PRESS_RELEASE_SCHEMA = {
    "date": "string",
    "headline": "string",
    "company": "string",
    "release_type": "string",
    "key_facts": "string",
    "products_mentioned": "string",
    "partners_mentioned": "string",
}

LICENSING_SCHEMA = {
    "licensor": "string",
    "licensee": "string",
    "property": "string",
    "deal_type": "string",
    "categories": "string",
    "announcement_date": "string",
}

GENERAL_SCHEMA = {
    "page_type": "string",
    "date": "string",
    "headline": "string",
    "key_facts": "string",
    "numbers_mentioned": "string",
    "quotes": "string",
    "companies_mentioned": "string",
}


def pick_schema(think_text, url, title):
    """Pick the best extraction schema based on context."""
    url_lower = (url or "").lower()
    title_lower = (title or "").lower()
    think_lower = (think_text or "").lower()
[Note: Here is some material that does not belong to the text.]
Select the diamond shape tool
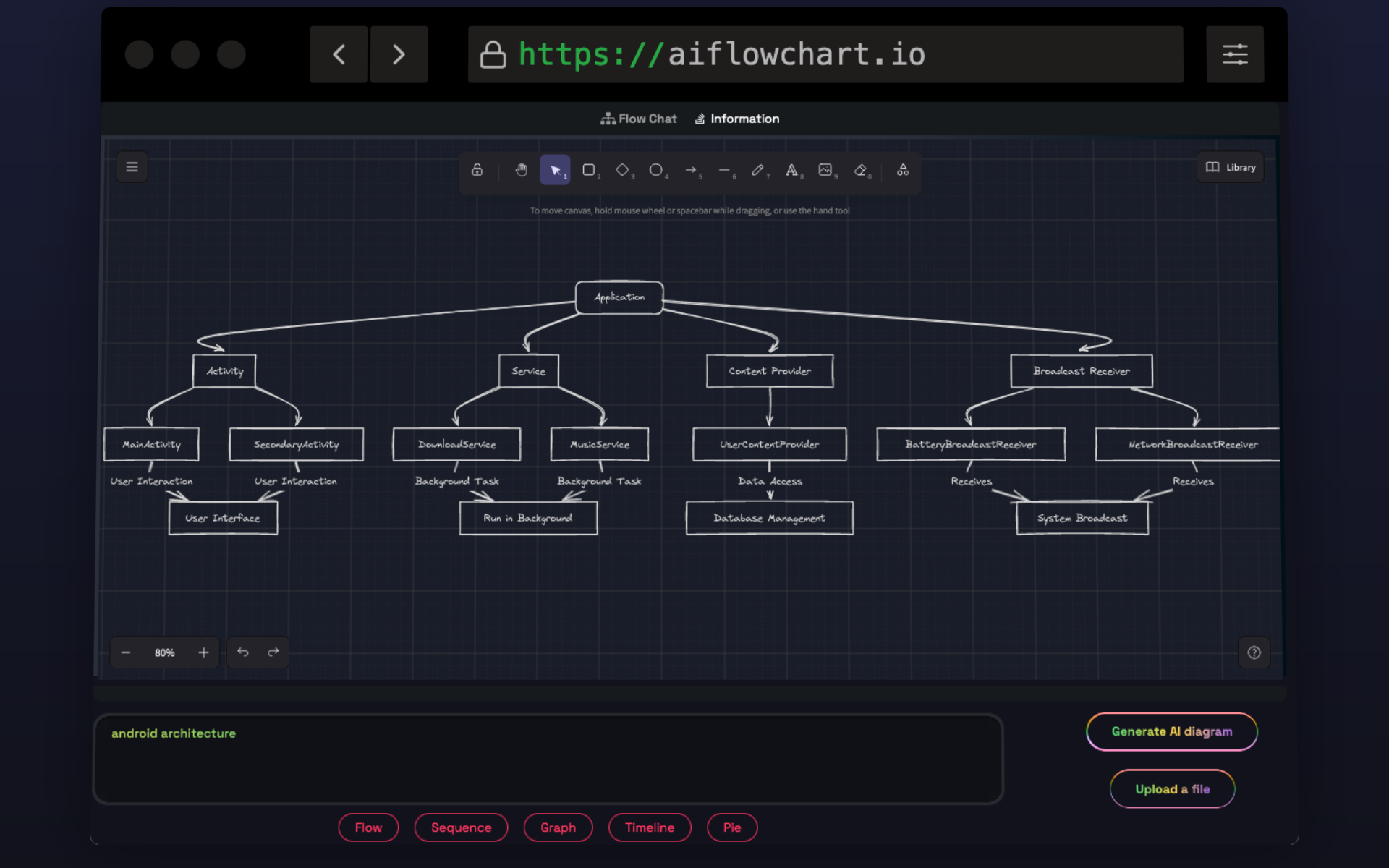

    if any(w in url_lower for w in ["investor", "earnings", "financial-result", "quarterly"]):
        return EARNINGS_SCHEMA, "Extract financial results, revenue, earnings, and segment data"
    if any(w in url_lower for w in ["press-release", "news-release", "announcement"]):
        return PRESS_RELEASE_SCHEMA, "Extract press release details, key facts, and products mentioned"
    if any(w in title_lower for w in ["announces", "reports", "quarterly", "q1", "q2", "q3", "q4"]):
        return EARNINGS_SCHEMA, "Extract financial results and key metrics"
    if any(w in think_lower for w in ["licens", "deal", "partnership"]):
        return LICENSING_SCHEMA, "Extract licensing deal details"
    return GENERAL_SCHEMA, "Extract key facts, data points, quotes, and companies mentioned"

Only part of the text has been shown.